By Karen Middleton
karen@athensnews-courier.com
ATHENS —
Sept. 11, 2001, has been described many times over the last nine years as present generations’ “Date which will life in infamy.”
This weekend, as we are once more reminded of the grim events of that day when four full-loaded hijacked aircrafts where used as weapons of terrorism against the American people, we can’t help but count the costs and think back to what President Franklin Roosevelt called the first “date which will live in infamy,” Dec. 7, 1941.
According to a USA Today online story, the number of 9-11 deaths range from 2,786 to 2,814 in the two towers of the World Trade Center; 184 at the Pentagon and 40 in Pennsylvania. That comes to 3,038, not counting the hijackers.
The Japanese attack on Pearl Harbor killed 2,117 servicemen and 57 civilians.

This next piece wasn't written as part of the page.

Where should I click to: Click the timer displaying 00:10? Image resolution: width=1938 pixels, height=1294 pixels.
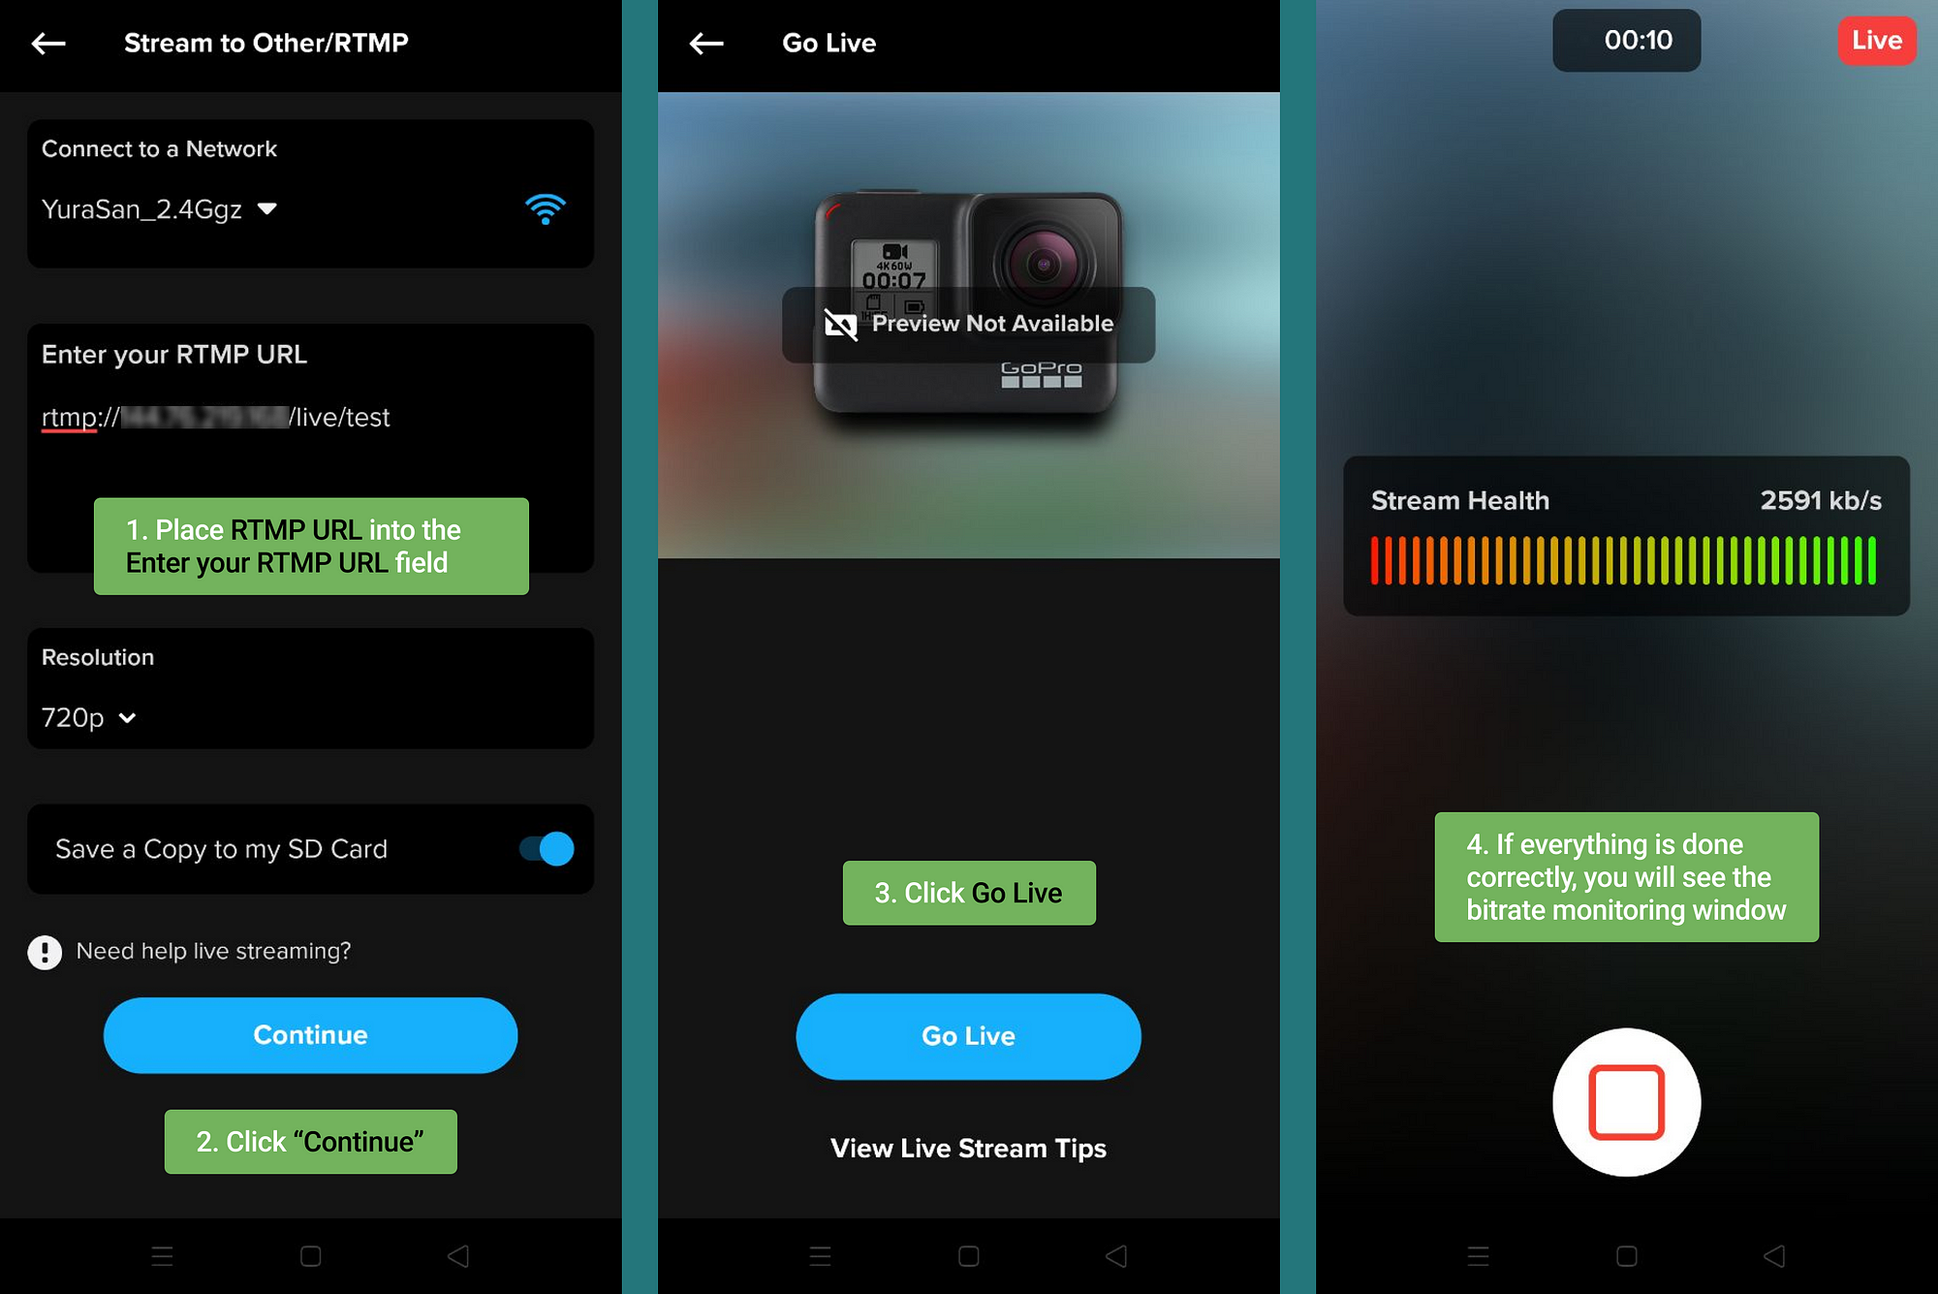click(x=1626, y=41)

The attack launched the United States into World War II, and slightly less than four years later, more than 400,000 U.S. servicemen were dead and from 62.4 million to 78.9 million, both civilian and military, were dead worldwide.
The death totals, which vary from source to source, presumably include the maniac that set this worldwide carnage in motion, Adolf Hitler.
Nine years after 9-11, nearly 5,000 U.S. military personnel have died in the Global War on Terror, and the total numbers are continuing to mount for Afghanistan and Iraq, both military and civilian. Osama bin Laden, the architect of this episode of global terror remains alive, from all reliable reports.
As News Courier readers read my column, this writer will have returned from the 12th and final trip of Honor Flight Tennessee Valley, which for the past three years has transported WWII veterans free of charge to see the National World War II Memorial and other points of interest in Washington. Some 1,200 have made the one-day trip.
I am honored to have been able to accompany these brave warriors on this trip of a lifetime.
I will have asked as many of the participants as possible to offer their perspectives on the dates that will live in infamy –– while there is still time.